Брюнетка тихо, почти про себя прочитала с тринадцатого по двадцатый стихи пятой главы по Матфею. Следующие же стихи: двадцать первый и двадцать второй она прочла громко и подряд два раза. Потом остановилась и куда-то далеко-далеко ушла мыслью. Я не сводил с нее глаз. Минута, другая, третья – пауза.

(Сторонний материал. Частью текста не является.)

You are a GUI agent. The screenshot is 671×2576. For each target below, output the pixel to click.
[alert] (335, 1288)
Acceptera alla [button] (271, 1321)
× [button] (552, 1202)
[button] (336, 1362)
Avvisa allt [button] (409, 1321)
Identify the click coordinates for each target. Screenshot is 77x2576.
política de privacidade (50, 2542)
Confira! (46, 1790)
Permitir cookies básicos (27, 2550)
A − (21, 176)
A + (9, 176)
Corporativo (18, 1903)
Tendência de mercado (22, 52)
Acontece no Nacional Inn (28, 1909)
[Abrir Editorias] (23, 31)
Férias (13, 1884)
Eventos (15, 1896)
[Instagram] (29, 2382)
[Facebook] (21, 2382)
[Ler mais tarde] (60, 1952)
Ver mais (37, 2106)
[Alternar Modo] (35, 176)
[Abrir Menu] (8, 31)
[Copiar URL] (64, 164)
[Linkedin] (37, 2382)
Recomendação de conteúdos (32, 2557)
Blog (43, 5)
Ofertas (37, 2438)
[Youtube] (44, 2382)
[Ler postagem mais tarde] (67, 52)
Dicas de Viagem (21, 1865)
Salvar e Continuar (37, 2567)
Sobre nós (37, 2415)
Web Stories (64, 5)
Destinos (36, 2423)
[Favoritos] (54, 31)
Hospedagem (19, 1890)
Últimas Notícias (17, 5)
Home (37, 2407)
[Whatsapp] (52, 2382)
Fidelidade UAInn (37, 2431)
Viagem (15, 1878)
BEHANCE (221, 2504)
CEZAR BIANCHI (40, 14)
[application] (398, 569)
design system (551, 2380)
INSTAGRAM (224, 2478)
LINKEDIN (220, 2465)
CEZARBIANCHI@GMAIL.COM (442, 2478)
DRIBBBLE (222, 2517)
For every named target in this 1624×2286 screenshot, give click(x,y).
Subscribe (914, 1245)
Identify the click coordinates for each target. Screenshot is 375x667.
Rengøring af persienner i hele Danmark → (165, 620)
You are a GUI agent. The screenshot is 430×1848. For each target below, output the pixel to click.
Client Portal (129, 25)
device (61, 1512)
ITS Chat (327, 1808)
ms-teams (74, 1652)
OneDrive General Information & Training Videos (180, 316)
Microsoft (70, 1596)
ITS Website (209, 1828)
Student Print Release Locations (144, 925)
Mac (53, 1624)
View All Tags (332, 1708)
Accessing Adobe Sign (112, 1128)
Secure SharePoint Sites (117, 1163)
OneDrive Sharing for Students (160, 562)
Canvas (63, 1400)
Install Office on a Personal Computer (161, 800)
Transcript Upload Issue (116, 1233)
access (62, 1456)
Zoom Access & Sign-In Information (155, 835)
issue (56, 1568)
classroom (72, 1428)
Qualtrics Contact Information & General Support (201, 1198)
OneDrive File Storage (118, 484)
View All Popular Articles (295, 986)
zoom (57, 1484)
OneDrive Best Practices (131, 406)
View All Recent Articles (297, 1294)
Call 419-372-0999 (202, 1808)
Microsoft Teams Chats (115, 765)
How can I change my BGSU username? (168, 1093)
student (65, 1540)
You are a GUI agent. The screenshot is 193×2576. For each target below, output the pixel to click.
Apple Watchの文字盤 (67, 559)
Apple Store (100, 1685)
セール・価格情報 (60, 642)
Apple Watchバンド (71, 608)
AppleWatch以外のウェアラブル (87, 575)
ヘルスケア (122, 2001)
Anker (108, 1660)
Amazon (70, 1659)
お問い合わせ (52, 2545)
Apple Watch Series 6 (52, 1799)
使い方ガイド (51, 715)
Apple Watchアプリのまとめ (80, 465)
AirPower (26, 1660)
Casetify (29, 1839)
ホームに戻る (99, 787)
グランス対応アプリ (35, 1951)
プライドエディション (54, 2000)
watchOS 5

– Да, – вздохнув, проговорила она. – Ничего подобного я не читала. Это для меня просто откровение. Как же я раньше этого даже в самом Евангелии не находила? Знаете: мне очень не хочется сознаться в превосходстве Евангелия над всеми специальными существующими идеями и мне сейчас просто хочется, чтобы Евангелия не было в мире и чтобы его никто не знал. Так что, откровенно говоря, я сию минуту чувствую страшное бешенство в своем сердце против Евангелия. Но против своей воли прошу вас: дайте мне ваше Евангелие только на одну ночь, завтра я вам его верну. А теперь – до свидания.
Я вышел с какою-то внутреннею радостью от этих политических узниц. На следующий день я опять произнес проповедь всем арестанткам на тему: «Сын Давидов, помилуй меня!» (Мк. 10:47). По окончании проповеди, политические арестантки опять позвали меня к себе. Брюнетка, отдавая мне Евангелие, говорит:
– Есть, над чем задуматься.
И сама горько заплакала.
– Что с вами? – спросил я.
– Это моя тайна, – ответила она.
Екатерина Васильевна сидела тоже какая-то задумчивая, с опущенными глазами.
– Что же, о чем будем сейчас беседовать с вами? – спросил я.
Брюнетка вздохнула и начала говорить:
– Я сегодня не спала всю ночь, всю свою жизнь не раз перебрала по косточкам. Это меня заставило так все передумать, пересмотреть – только одно Евангелие. Подруженьки мои, здесь находятся такие принципы человеческой общественной жизни, каких ни Маркс, ни Энгельс, ни Лассаль, ни Кропоткин, ни другие вожди социализма совершенно не имеют. Так, например: «Я говорю вам, что всякий гневающийся на брата своего подлежит суду; кто скажет брату своему «рака» – пустой человек, подлежит синедриону (верховному суду); а кто скажет: «безумный», подлежит геенне огненной». Я не знаю, что такое геенна огненная? – спросила она.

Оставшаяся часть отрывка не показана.